> _TAREA 1_: Según el texto sobre la migración en Cedeño, ¿cuántas personas del municipio de Marcovia migraron después del Mitch?
> _TAREA 2_: Cita del texto sobre la migración en Cedeño el fragmento que va desde "El dirigente apuntó" hasta "marejadas e inundaciones.", ambos incluidos.

> _TEXTO DEL DOCUMENTO_:

▼▼▼

El dirigente apuntó que la pesca también se ha perjudicado. De unas 2,350 familias que dependían artesanalmente de esa actividad, ahora quedan menos y las que continúan pescan para su propio sustento; la contaminación ha afectado comercialmente el negocio y la gente tiene que buscar salidas para sobrevivir. La alternativa más inmediata para la mayoría de las personas desplazadas por el mar es la búsqueda de empleo en la zona y la migración dentro de Honduras o fuera del país.
Se trata de una migración climática que se encubre en condiciones sociales de pobreza como el desempleo, la deserción escolar y la inseguridad alimentaria, pero que se desencadena por la vulnerabilidad natural de la zona propensa a los movimientos sísmicos, marejadas e inundaciones.
El municipio de Marcovia registró después del Mitch la migración de 742 personas a Estados Unidos, Canadá, México y al resto de Centroamérica, de las que 66 % eran hombres y 33 % mujeres, según datos oficiales citados en el «Estudio de ordenamiento territorial particularizado para la playa de Cedeño», de 2008. En el caso de Cedeño se calcula que entre 1998 y 2008 salieron a los Estados Unidos alrededor de 200 personas, en su mayoría hombres jefes de hogar y jóvenes. Desde entonces, el goteo migratorio no cesa.
En Cedeño ha sido también común la emigración temporal durante los cortes de café y de caña entre los meses de noviembre y mayo. Se estima que Choluteca es el segundo departamento con más emigraciones, esencialmente de mujeres, a otros departamentos del país. Un porcentaje no registrado es el de quienes salen a realizar tareas de «un rato» pero no regresan.
En una evaluación de impacto ambiental realizada en 2015 por una de las plantas camaroneras, dirigentes comunitarios de Cedeño dijeron que la ruta principal de la migración interna son las ciudades de Tegucigalpa y San Pedro Sula, en el centro y norte del país; y a nivel externo, Estados Unidos, México y El Salvador. Las razones que justifican el éxodo son la búsqueda de empleo, de mejores salarios y de mejor calidad de vida.

▲▲▲

> _DATOS PARA ANALIZAR_:
▼▼▼

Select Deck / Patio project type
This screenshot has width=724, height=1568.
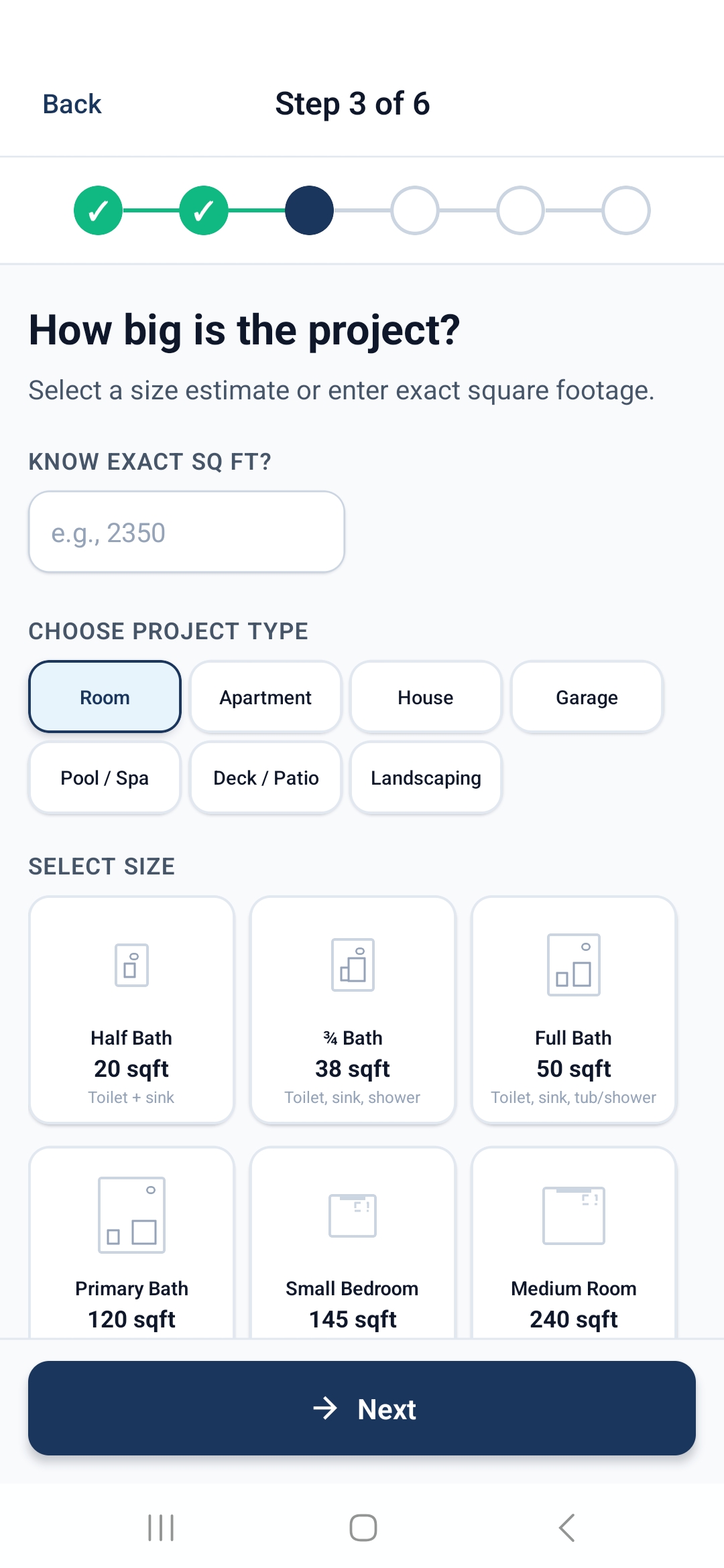pos(265,777)
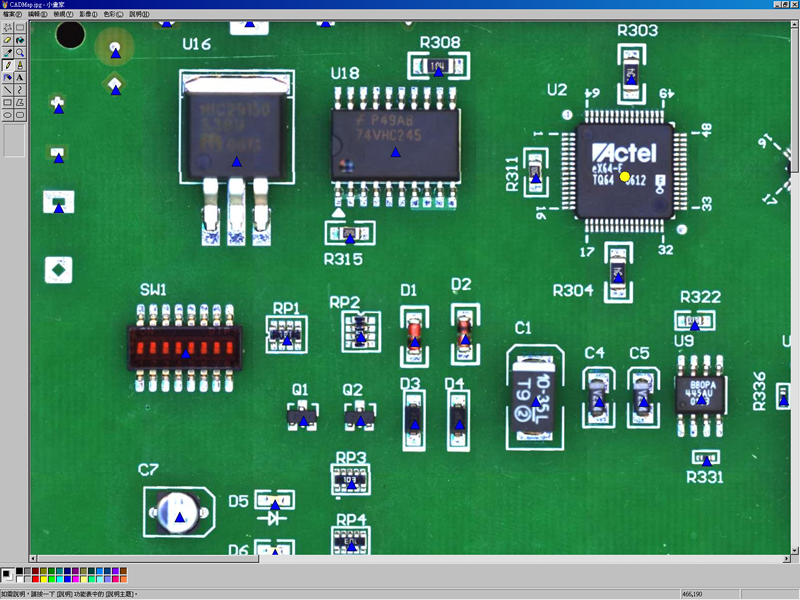Pick the Eraser tool
This screenshot has height=600, width=800.
(x=8, y=40)
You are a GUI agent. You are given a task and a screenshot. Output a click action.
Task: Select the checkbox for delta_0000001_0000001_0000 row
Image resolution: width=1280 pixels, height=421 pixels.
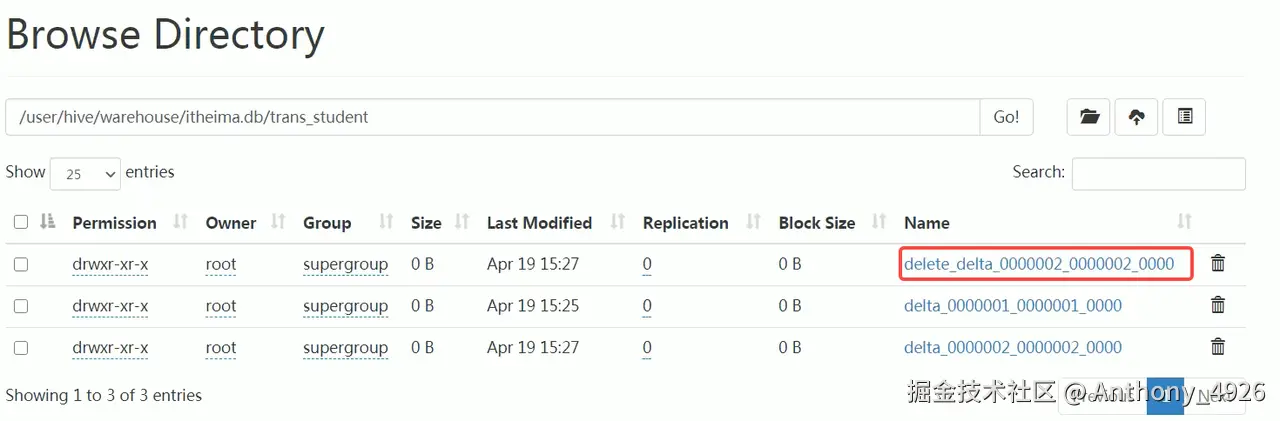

▲▲▲

> _RESPUESTA 1_: 742 personas.

> _RESPUESTA 2_:
El dirigente apuntó que la pesca también se ha perjudicado. De unas 2,350 familias que dependían artesanalmente de esa actividad, ahora quedan menos y las que continúan pescan para su propio sustento; la contaminación ha afectado comercialmente el negocio y la gente tiene que buscar salidas para sobrevivir. La alternativa más inmediata para la mayoría de las personas desplazadas por el mar es la búsqueda de empleo en la zona y la migración dentro de Honduras o fuera del país.
Se trata de una migración climática que se encubre en condiciones sociales de pobreza como el desempleo, la deserción escolar y la inseguridad alimentaria, pero que se desencadena por la vulnerabilidad natural de la zona propensa a los movimientos sísmicos, marejadas e inundaciones.